I recently shared on this post about using customer reviews to improve your marketing:
Are you using your customer reviews to improve your marketing? | Home Service Community - 12894
Since then, I’ve been paying even closer attention to the exact words customers use when they describe why they hired us, why they trust us, and why they keep paying for the service.
That has changed how I write ads, follow-ups, website copy, and even how we talk to prospects.
For us, the reviews kept repeating the same things:
- “worth every penny”
- “like clockwork”
- “one less thing to worry about”
- “they text before they come”
- “they send a picture of the closed gate”

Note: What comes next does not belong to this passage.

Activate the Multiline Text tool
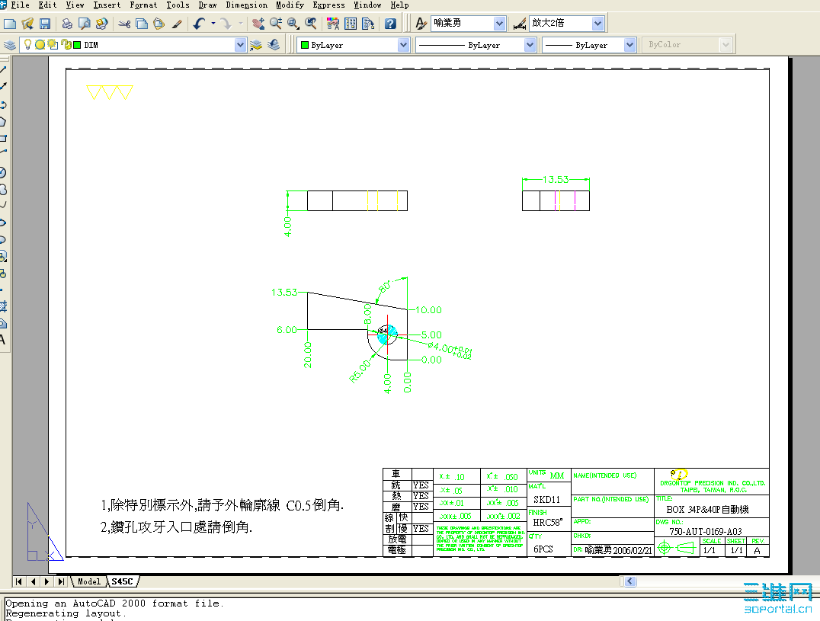Viewport: 820px width, 621px height. coord(5,340)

- “they take the waste with them”
- “I was embarrassed by how bad the yard was”
- “our last company left the gate open”
- “there aren’t enough hours in the day”
Those phrases matter because they came from real customers.
So instead of trying to invent clever marketing language, I started using the language customers were already using to explain the value.

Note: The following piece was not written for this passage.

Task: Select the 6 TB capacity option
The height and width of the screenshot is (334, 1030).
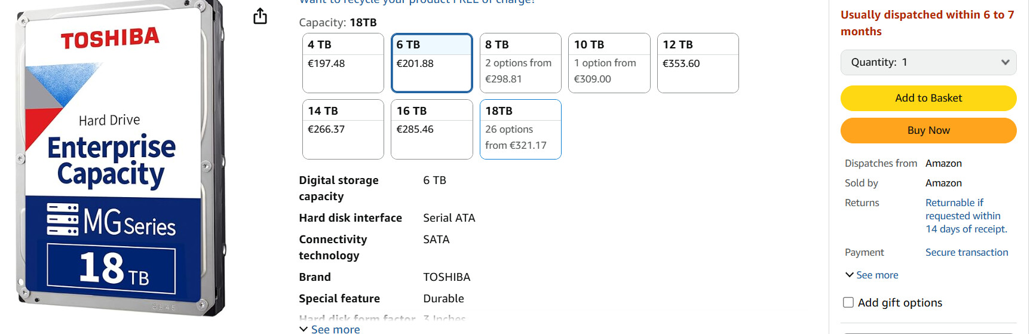Action: 432,63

And I’ve noticed a difference.
Prospects seem to trust us faster.
They already feel understood before we even get deep into the sales conversation.
When someone sees an ad or follow-up that speaks directly to the thing they’re worried about, the conversation changes.
For example, if someone is worried about their dog getting out, talking about gate photos immediately matters.
If someone is embarrassed about a winter backlog, telling them we handle those all the time and they’re not the worst yard we’ve seen matters.
If someone is comparing price, showing that other customers call us “worth every penny” matters.
If someone is busy and overwhelmed, “one less thing to worry about” hits harder than a generic service description.
This has helped us close a higher percentage of people because the marketing is doing more of the trust-building before the call or quote.
The prospect shows up with a higher willingness to buy because they already see themselves in the message.
That’s been one of the biggest lessons for me.
Your reviews are not just social proof.
They are market research.
They tell you:
- who your best customers are
- what they were dealing with before they hired you
- what they value most
- what they were afraid of
- what language makes the service feel worth it
- what separates you from cheaper competitors
If you’re only using reviews as a 5-star badge on your website, you’re probably missing the best part.
Read them for patterns.
Pull the exact phrases.
Use those phrases in your ads, emails, quotes, sales scripts, and follow-ups.
The best marketing language is often already sitting inside your customer reviews.
Have you changed your messaging based on the exact words your customers use?